You wanted output that is “warm, conversational, and personable” — and also “strict JSON with these exact keys”. JSON has fixed structure. Warmth lives in prose. Asking for both is asking the model to satisfy two contradictory specifications. What you get back depends on which constraint wins that day: either flat, lifeless JSON that satisfies the schema; or warm prose with JSON-ish tags around it that breaks your parser. The model is not failing to find the middle ground; there is no middle ground between strict structure and unconstrained prose.
This page walks through why style and format conflict at a fundamental level and how to either pick one or split the work into two passes.
Common causes
1. Warmth requested inside a fixed-key schema
JSON keys are not warm. Enum values are not warm. The only warmth slot is inside a string-valued prose field, and even there warmth is constrained by length and surrounding structure.
How to spot it: you asked for JSON with warm tone.
2. Creative voice + machine-readable goal
Marketing copywriters want creative voice. ETL pipelines want machine-readable structure. Trying to serve both in one output sacrifices the strong constraint of each.
How to spot it: output will be consumed by both humans and a script.
3. No declared winner if they conflict
If you do not say “format wins” or “style wins”, the model averages. Both consumers end up disappointed.
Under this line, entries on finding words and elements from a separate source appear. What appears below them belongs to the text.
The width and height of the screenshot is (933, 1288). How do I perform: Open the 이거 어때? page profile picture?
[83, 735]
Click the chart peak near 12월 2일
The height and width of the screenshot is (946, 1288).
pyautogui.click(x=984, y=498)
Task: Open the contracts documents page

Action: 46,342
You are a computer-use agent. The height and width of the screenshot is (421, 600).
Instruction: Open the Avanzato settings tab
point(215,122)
How to spot it: no priority ranking between style and format.
4. Strict JSON for tasks where value is nuance
Asking for “JSON with sentiment as positive/negative/neutral” loses the nuance of “frustrated but understanding”. The schema is the bottleneck, not the model.
How to spot it: the JSON shape cannot express what you actually need.
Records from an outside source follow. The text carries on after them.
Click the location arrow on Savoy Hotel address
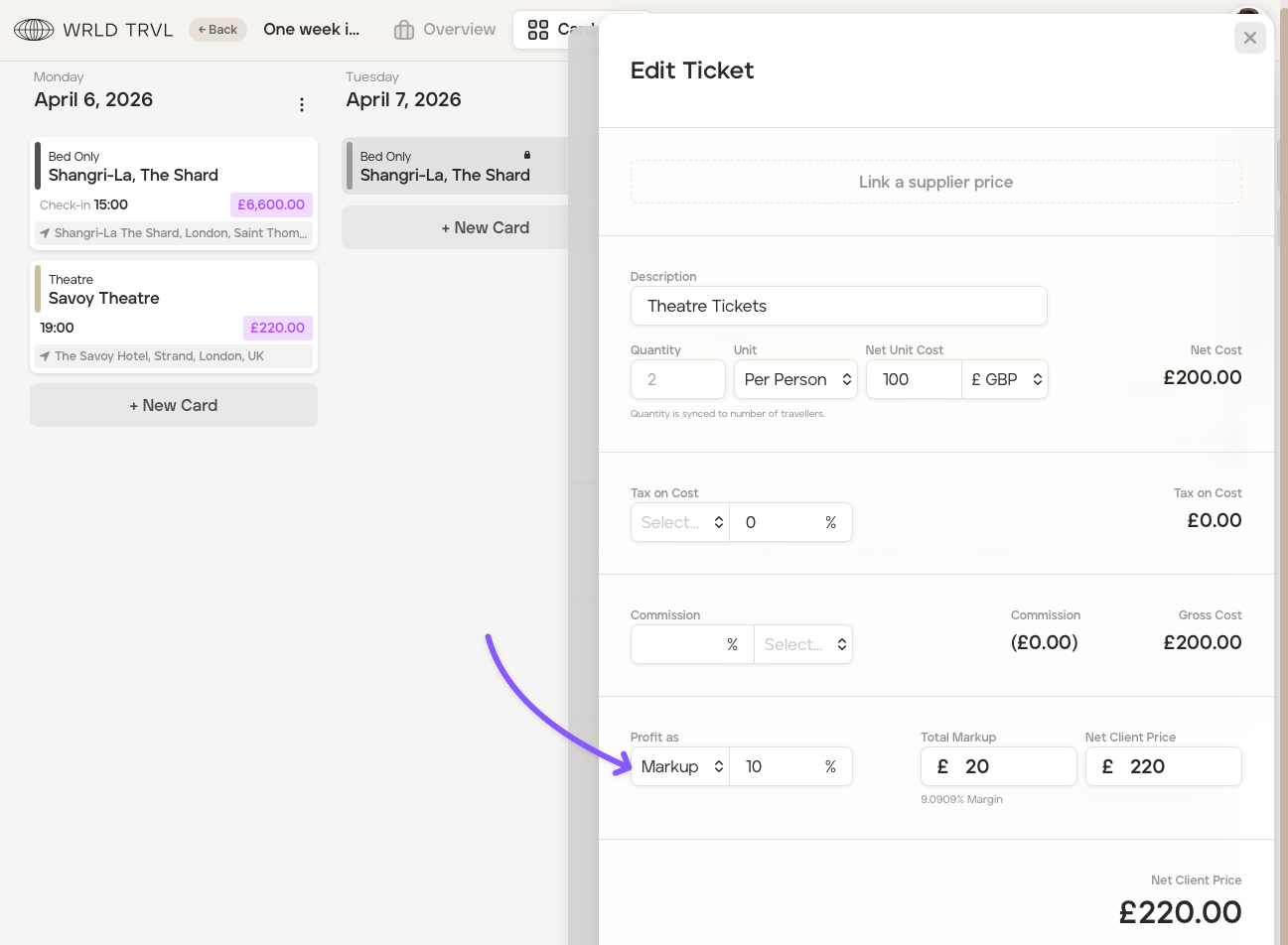The image size is (1288, 945). click(45, 356)
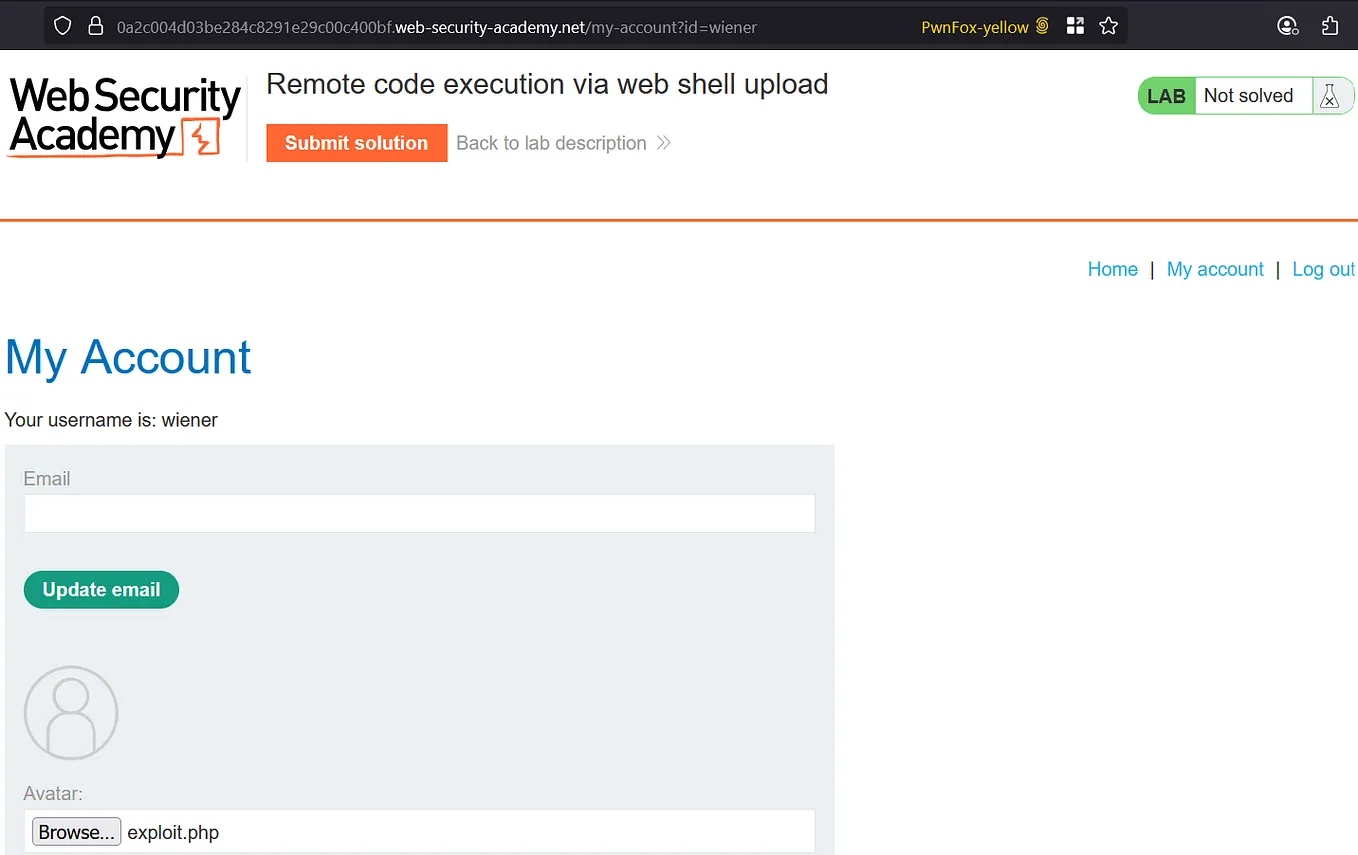Open the multi-container grid icon in address bar
The height and width of the screenshot is (855, 1358).
point(1075,26)
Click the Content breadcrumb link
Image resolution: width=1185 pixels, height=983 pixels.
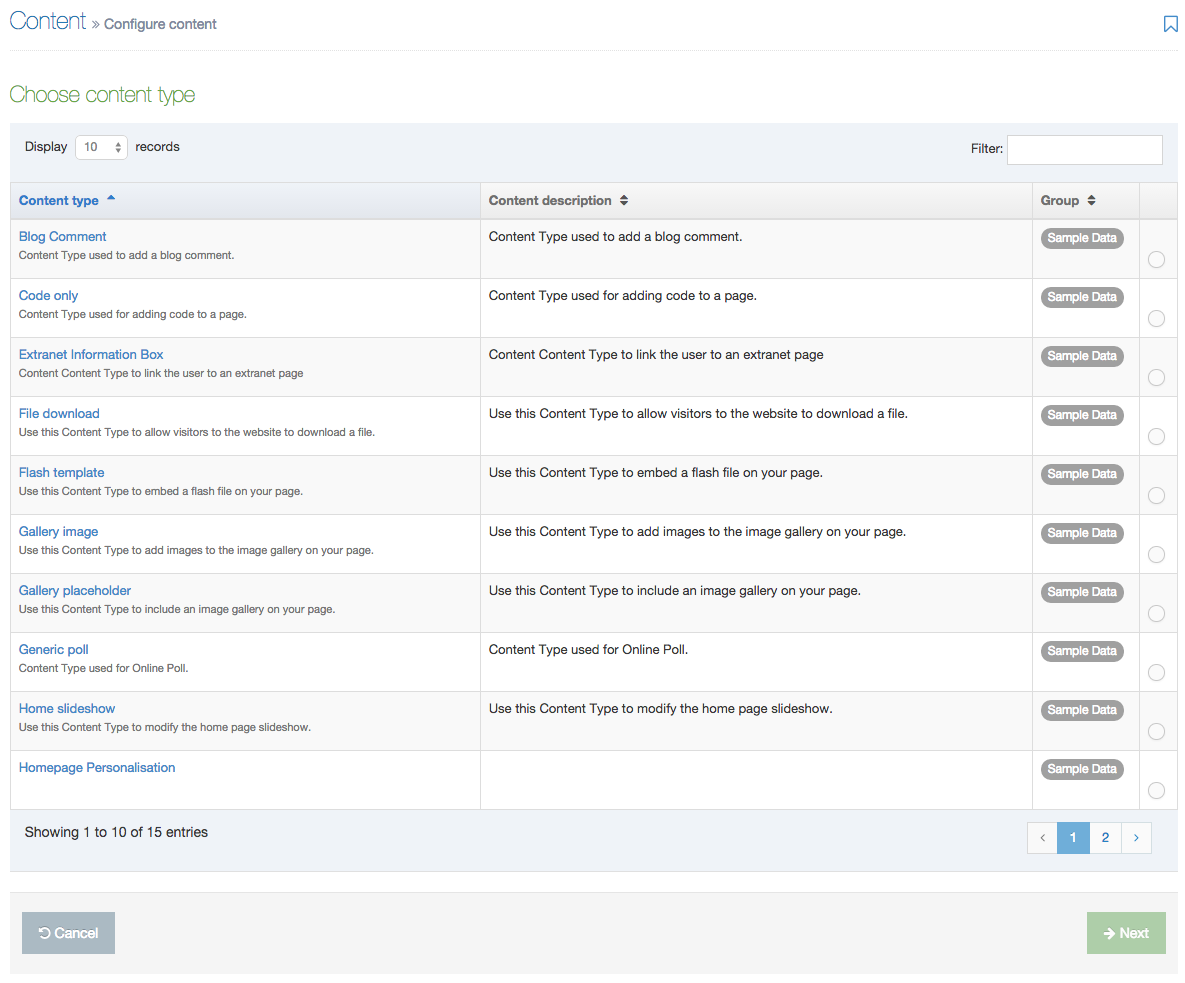tap(48, 21)
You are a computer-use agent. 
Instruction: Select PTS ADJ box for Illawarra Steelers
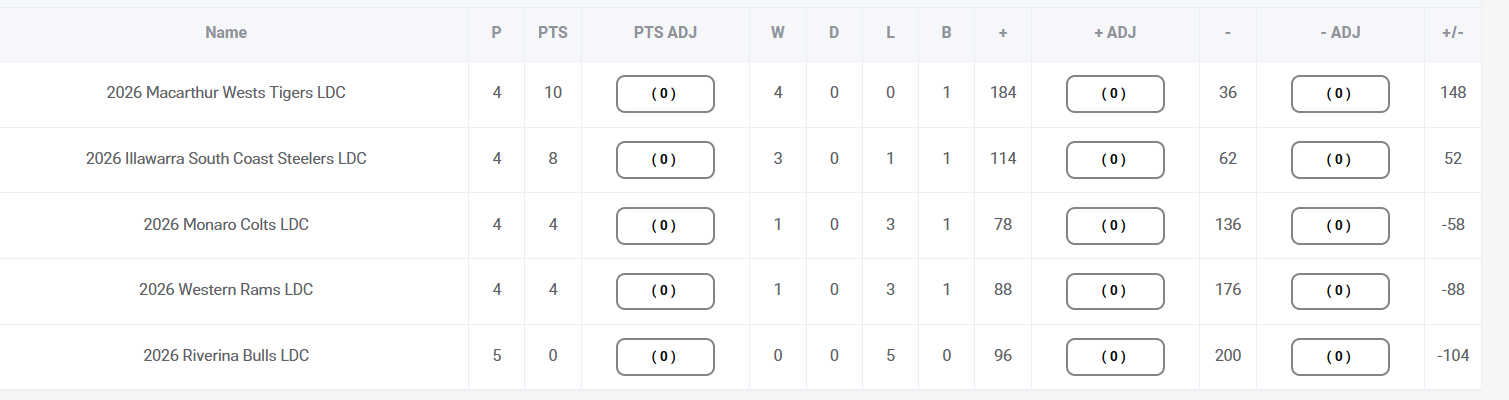pyautogui.click(x=665, y=159)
5. Conflicting cues in the prompt
Same prompt has both “be conversational” (warmth) and “return only valid JSON” (structure). The model has no way to reconcile.
How to spot it: prompt has both directives without resolution.
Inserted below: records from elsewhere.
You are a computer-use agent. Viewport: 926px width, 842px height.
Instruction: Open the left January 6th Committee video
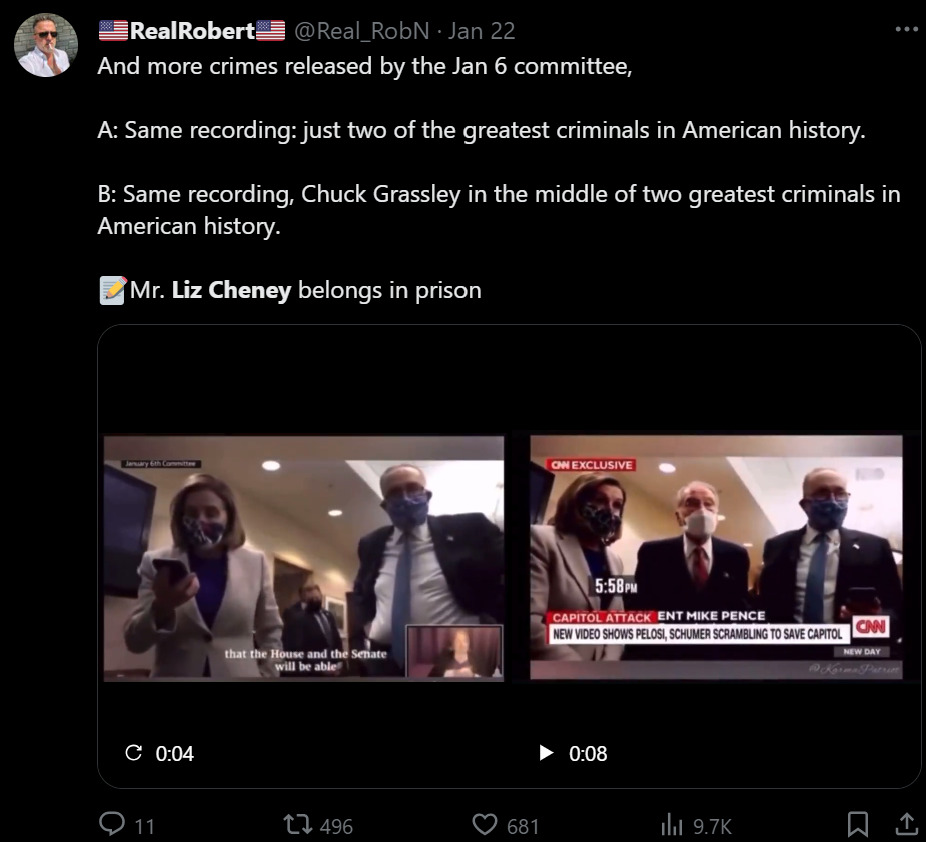click(303, 558)
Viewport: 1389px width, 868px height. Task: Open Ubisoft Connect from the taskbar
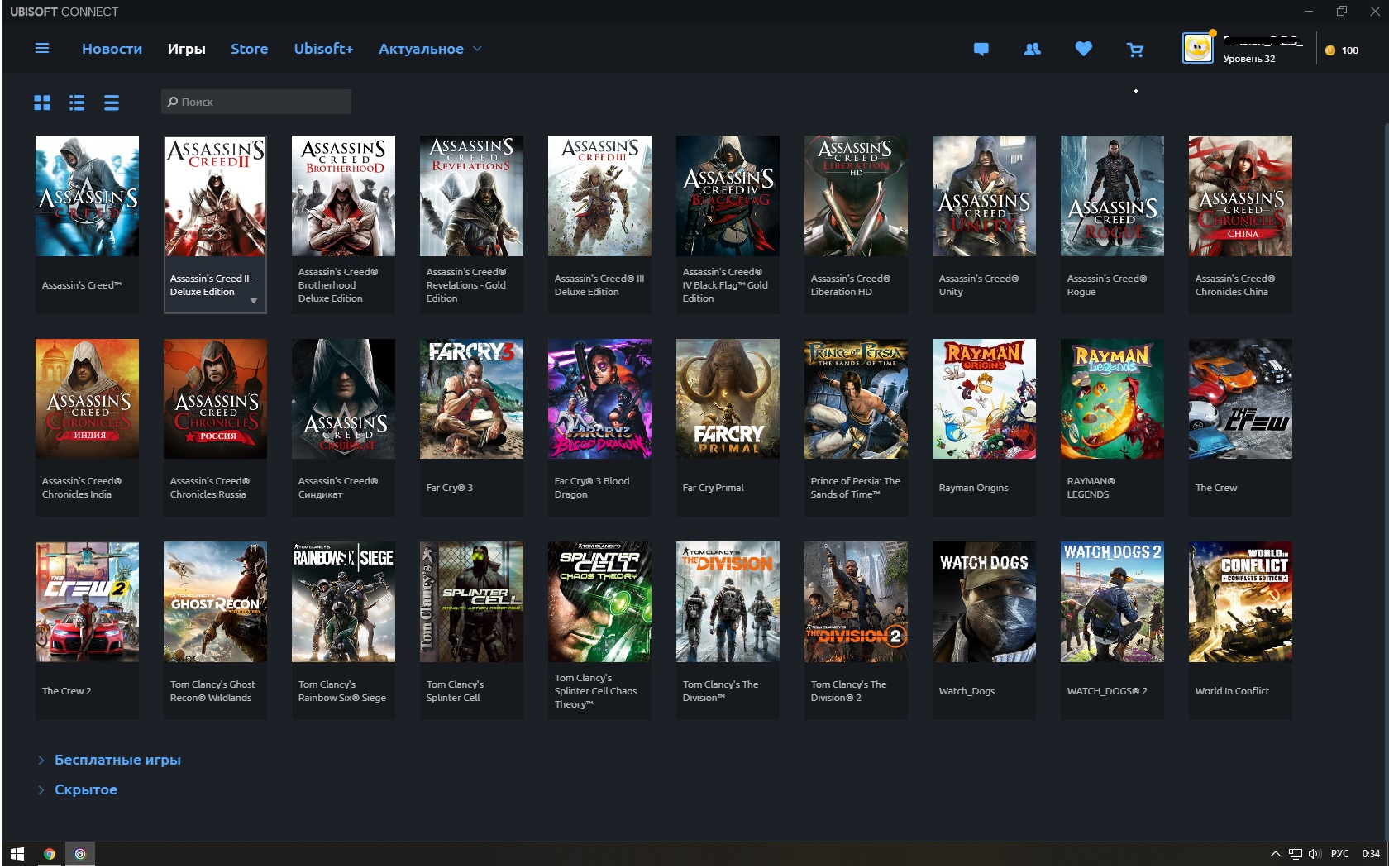click(80, 854)
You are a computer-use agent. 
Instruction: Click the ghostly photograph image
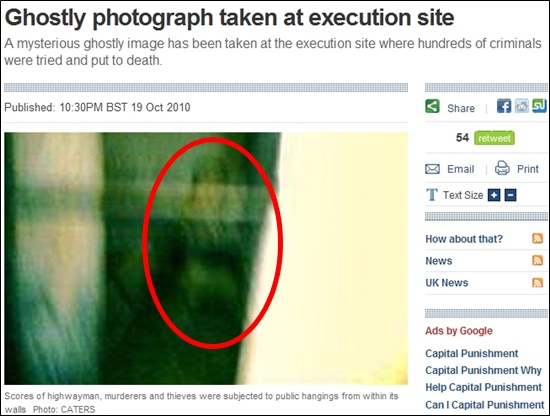point(206,259)
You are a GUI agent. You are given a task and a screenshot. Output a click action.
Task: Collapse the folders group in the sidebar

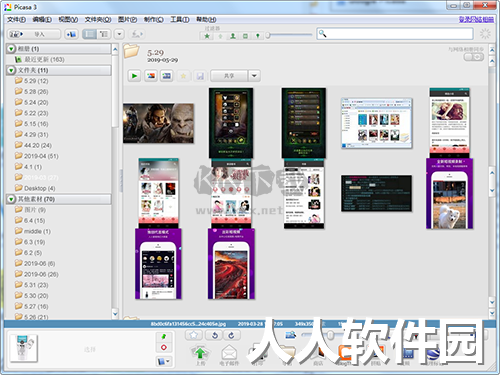[x=11, y=70]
Before you change anything
- Identify your real consumer: a parser, a human, or both?
- If both, decide which is primary.
- Identify which value (warmth or structure) you cannot lose.
- Decide whether one pass can satisfy both or whether you need a pipeline.
- Plan to drop the weaker constraint entirely if necessary.
Information to collect
- Current prompt with both style and format requests.
- Output that fails one constraint or both.
- Downstream consumer (specific parser, specific reader).
- Which constraint is non-negotiable.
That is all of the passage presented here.